● **Task instructions**
Reproduce every line from the one containing "Open the Insert" to the one containing "[x=50, y=397]", keeping each line unchanged.

● **Supplied data**

------------------------------

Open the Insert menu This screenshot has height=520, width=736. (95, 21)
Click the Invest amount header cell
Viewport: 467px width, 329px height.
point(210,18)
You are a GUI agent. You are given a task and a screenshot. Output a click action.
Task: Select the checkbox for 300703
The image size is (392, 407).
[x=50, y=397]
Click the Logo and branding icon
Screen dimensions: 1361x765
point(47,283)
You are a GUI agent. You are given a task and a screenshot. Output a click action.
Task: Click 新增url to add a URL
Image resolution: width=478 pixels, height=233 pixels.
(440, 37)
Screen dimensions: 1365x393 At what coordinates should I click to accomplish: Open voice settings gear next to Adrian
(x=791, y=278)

------------------------------

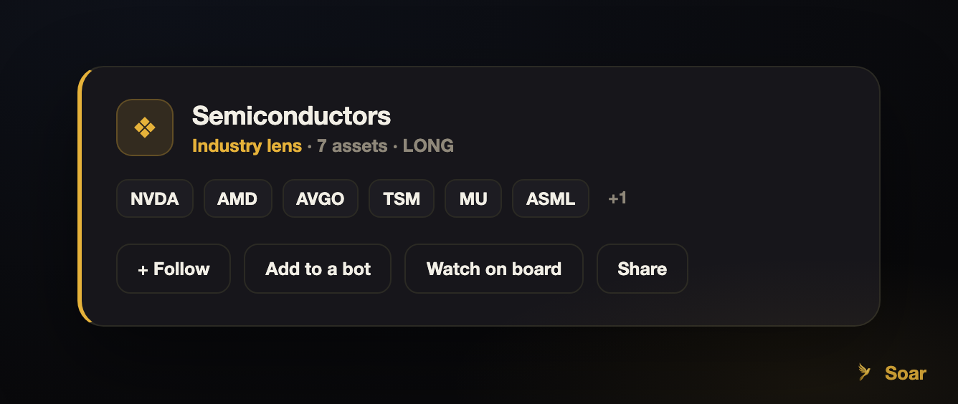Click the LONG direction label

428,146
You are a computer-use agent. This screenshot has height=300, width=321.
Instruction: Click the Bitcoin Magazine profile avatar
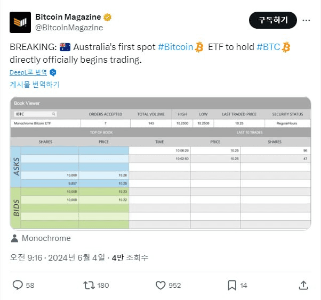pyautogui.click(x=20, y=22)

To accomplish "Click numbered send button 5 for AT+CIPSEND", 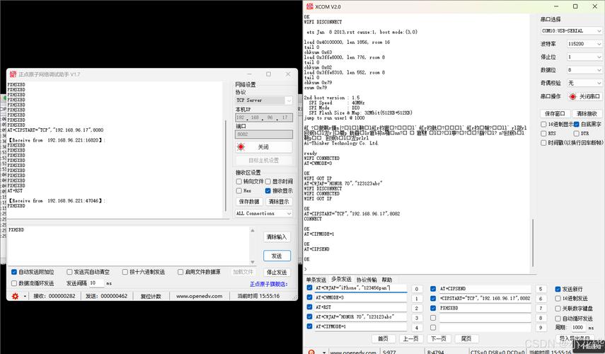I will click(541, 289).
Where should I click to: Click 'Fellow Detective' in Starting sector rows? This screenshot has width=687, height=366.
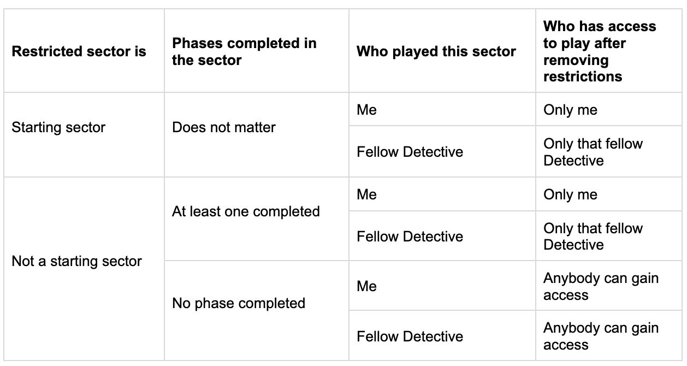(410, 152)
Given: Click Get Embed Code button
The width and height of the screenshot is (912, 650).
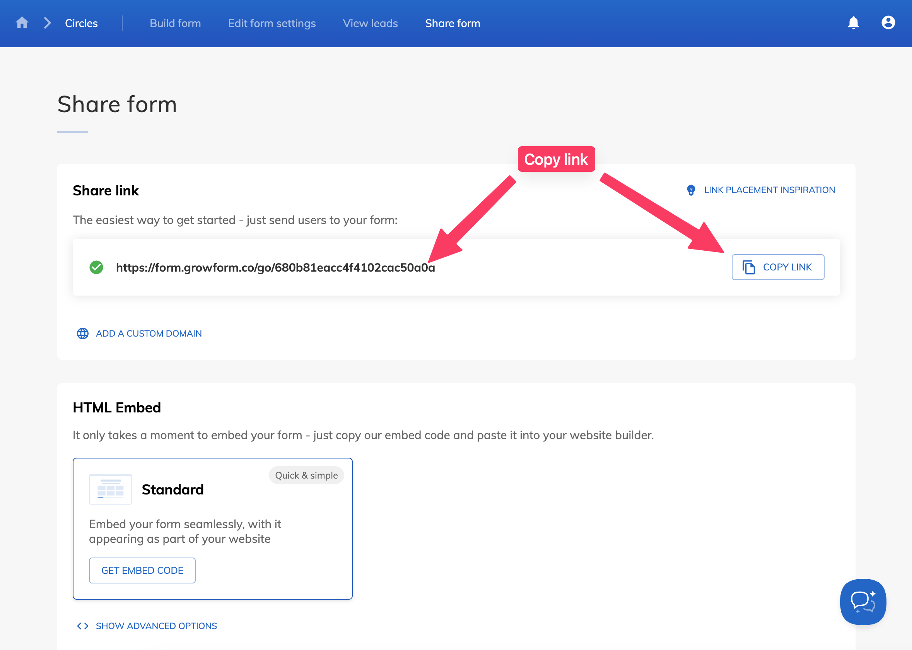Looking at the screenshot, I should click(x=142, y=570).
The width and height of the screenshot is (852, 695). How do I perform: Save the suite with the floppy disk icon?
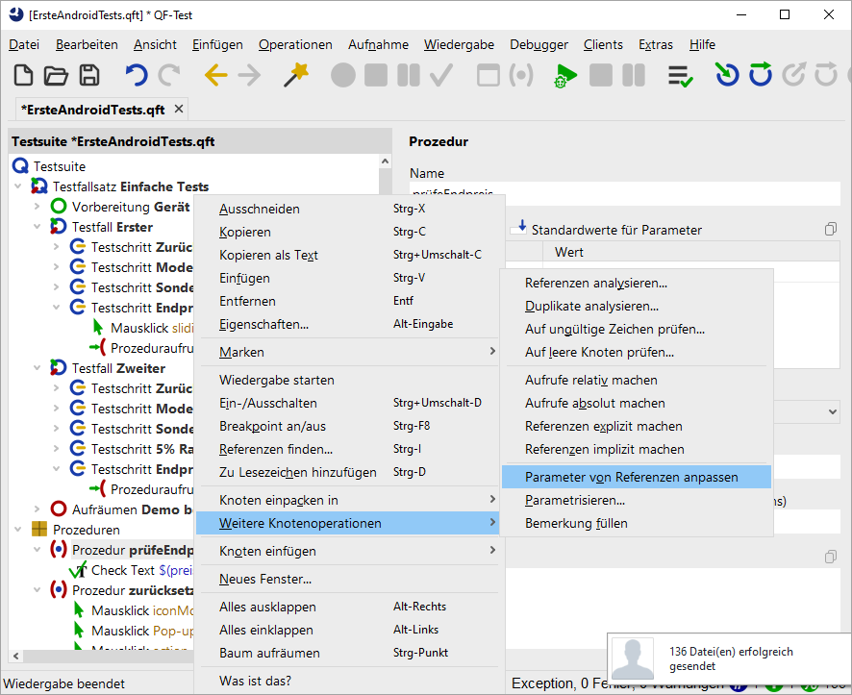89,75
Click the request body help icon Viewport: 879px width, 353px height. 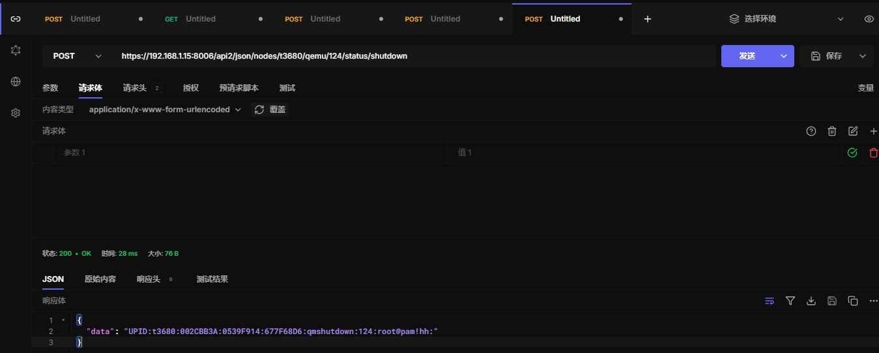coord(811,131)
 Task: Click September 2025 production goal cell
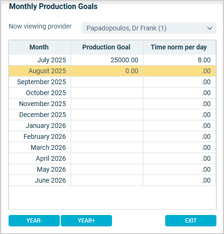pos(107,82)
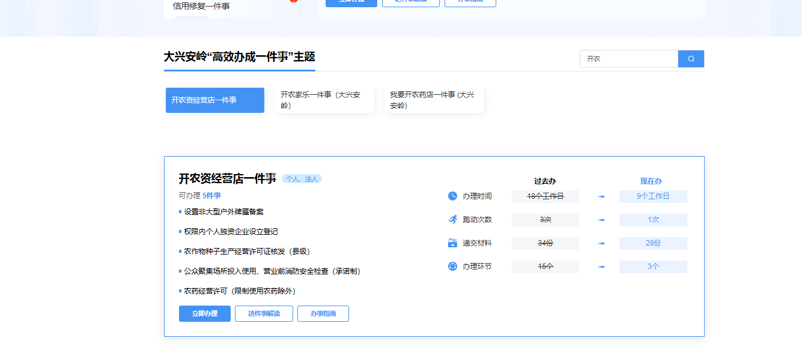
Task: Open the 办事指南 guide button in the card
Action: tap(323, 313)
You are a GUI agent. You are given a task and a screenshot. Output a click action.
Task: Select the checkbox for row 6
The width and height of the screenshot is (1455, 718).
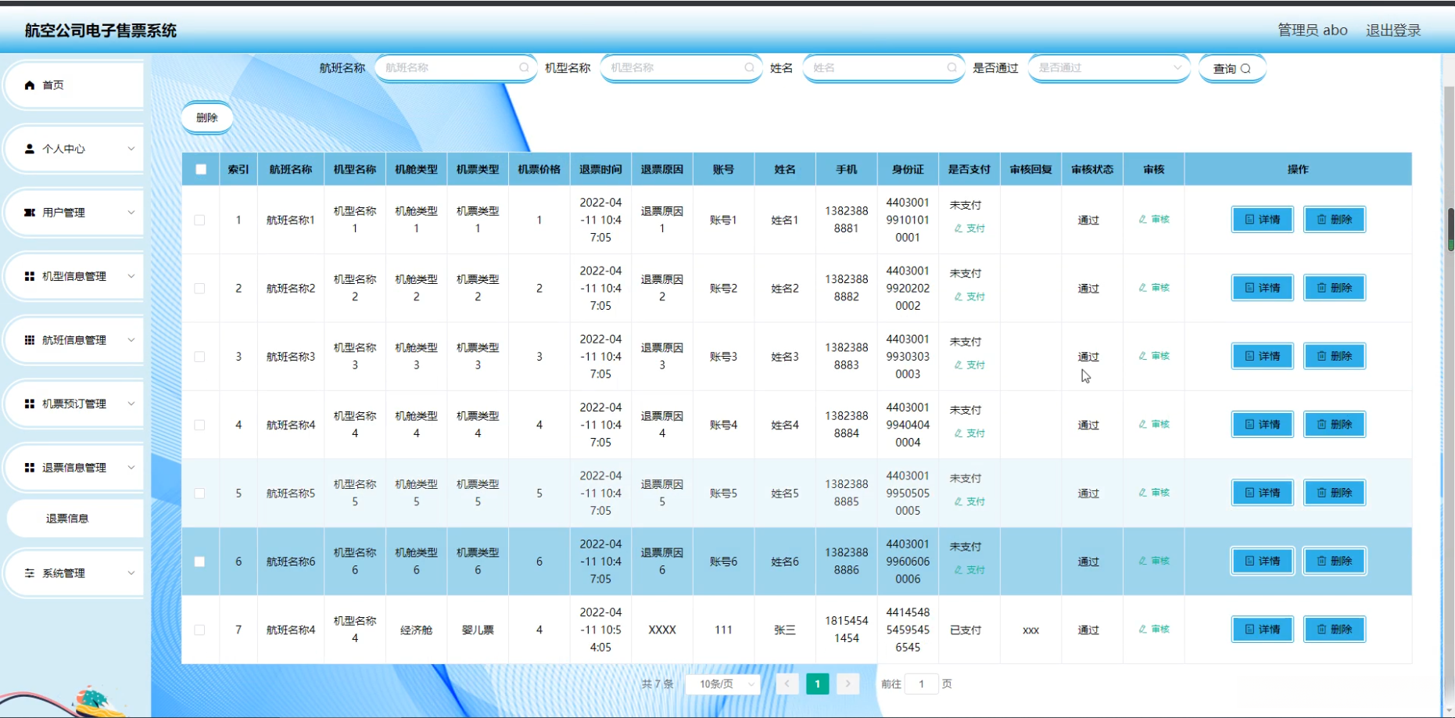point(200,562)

------------------------------

● **Exercise result**
Open the Insert menu This screenshot has height=520, width=736. (95, 21)
Click the Invest amount header cell
Viewport: 467px width, 329px height.
point(210,18)
You are a GUI agent. You are given a task and a screenshot. Output a click action.
Task: Select the checkbox for 300703
The image size is (392, 407).
[x=50, y=397]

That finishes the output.